Duggan spoke Tuesday night at the Redford Theatre in northwest Detroit, covering a swath of issues from public safety to blight removal.
He expects the city to end 2015 with the first balanced budget since 2002. Detroit emerged in December from the largest municipal bankruptcy in U.S. history.
Public safety was a big topic during the speech. Detroit's murder numbers have gone down, with about 300 last year, Duggan said that "nobody in this room is ready to celebrate."
"We have to change the culture in this city," he said, adding that the murder number is still too high.
He also said that officers will be getting body cameras and announced a new Detroit Police Department 9th Precinct to open on Connor Avenue.
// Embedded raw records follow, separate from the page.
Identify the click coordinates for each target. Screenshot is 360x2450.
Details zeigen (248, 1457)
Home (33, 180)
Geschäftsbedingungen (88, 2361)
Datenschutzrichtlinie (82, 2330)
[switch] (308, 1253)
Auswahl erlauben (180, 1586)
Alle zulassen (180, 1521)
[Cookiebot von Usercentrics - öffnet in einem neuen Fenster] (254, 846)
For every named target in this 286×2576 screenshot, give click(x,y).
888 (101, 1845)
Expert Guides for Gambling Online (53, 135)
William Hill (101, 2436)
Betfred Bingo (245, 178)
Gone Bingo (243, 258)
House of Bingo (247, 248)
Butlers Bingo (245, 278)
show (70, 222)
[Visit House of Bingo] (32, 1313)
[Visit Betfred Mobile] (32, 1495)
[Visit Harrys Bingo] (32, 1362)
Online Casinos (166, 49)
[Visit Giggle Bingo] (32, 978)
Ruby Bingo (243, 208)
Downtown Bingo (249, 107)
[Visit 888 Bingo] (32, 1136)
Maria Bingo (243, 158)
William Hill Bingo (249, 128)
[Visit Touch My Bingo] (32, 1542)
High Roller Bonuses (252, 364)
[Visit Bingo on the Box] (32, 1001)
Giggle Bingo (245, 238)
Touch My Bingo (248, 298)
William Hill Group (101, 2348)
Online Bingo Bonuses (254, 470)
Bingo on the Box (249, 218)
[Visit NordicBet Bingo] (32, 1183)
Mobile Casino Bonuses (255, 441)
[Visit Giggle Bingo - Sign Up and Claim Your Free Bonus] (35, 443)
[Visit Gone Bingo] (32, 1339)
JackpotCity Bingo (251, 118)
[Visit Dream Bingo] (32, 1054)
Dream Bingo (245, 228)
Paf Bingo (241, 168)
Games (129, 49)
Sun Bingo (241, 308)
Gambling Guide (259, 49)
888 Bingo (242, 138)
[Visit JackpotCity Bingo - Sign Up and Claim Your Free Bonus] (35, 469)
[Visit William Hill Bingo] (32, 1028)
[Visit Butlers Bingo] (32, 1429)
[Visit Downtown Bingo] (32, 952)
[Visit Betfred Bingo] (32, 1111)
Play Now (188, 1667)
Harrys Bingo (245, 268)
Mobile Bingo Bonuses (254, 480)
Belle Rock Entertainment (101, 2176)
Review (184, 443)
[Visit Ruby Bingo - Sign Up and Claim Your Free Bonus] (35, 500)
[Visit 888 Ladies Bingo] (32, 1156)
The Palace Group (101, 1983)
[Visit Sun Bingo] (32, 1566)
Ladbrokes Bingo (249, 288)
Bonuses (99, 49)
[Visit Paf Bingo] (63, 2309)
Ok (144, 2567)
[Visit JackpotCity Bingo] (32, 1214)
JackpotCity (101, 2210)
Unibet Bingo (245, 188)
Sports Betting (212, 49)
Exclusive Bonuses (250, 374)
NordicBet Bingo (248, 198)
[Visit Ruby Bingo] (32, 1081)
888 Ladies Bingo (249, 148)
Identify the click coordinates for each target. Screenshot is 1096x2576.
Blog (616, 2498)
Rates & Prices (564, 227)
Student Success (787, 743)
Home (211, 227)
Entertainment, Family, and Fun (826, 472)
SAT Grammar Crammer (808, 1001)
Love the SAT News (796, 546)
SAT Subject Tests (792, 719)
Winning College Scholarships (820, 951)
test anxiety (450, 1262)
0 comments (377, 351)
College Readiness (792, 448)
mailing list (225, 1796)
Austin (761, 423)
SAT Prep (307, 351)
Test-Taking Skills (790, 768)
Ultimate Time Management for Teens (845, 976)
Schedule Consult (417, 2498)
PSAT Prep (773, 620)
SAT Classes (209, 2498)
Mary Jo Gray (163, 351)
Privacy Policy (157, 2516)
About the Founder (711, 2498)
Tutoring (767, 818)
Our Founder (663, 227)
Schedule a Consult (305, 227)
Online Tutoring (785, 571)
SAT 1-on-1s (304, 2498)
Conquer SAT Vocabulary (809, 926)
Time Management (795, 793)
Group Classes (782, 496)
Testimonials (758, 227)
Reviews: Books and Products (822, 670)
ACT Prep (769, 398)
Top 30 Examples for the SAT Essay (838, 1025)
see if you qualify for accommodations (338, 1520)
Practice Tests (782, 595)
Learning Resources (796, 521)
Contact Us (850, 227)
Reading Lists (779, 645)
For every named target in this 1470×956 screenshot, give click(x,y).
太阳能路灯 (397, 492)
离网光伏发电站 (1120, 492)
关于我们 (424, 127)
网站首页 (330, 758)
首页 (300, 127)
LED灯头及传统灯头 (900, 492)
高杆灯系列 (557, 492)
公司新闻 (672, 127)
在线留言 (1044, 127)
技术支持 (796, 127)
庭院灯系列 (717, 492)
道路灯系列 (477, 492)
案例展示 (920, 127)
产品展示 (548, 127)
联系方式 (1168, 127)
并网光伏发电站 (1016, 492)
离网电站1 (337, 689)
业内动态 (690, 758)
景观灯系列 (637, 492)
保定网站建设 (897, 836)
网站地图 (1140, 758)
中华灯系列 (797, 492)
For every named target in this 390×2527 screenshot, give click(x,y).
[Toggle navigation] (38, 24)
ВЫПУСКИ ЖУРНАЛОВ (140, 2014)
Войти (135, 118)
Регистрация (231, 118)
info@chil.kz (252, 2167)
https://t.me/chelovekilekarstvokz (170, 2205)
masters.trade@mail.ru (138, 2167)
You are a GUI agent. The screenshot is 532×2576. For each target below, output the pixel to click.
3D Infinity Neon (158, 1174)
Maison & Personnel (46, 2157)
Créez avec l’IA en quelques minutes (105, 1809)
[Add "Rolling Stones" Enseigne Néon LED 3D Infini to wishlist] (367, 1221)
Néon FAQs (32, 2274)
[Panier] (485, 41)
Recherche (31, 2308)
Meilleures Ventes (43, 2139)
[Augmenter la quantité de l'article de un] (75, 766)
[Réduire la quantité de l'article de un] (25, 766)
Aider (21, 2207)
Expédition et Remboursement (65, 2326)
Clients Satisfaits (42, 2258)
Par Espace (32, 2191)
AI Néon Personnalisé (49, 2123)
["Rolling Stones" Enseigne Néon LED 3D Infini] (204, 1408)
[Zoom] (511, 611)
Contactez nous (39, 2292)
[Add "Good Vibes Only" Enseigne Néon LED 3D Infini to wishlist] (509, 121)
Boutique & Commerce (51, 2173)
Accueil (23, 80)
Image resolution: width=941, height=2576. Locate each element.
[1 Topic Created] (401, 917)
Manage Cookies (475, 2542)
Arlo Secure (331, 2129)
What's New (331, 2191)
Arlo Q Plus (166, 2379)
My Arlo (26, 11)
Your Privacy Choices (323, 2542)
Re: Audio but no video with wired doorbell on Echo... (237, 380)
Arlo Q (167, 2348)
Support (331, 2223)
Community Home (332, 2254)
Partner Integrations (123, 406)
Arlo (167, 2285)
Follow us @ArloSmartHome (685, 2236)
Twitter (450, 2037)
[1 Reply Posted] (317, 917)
Duggan would like to have public safety connected to cameras around the city for real-time policing.
"I don't know if it will work but we have our best team on it," he said.
Improvements to the EMS service were also mentioned as Duggan said the average response time has dropped from 18 minutes to 11 minutes. He added the goal is to reach the national average of eight minutes.
Duggan spoke of his aggressive blight removal campaign that includes demolishing thousands of vacant houses and finding owners for others that can be rehabilitated.
He said under previous leadership the most houses torn down a week was about 48. Under his leadership, more than 200 per week have been demolished.
He also announced lower property tax assessments for many residential properties in Detroit.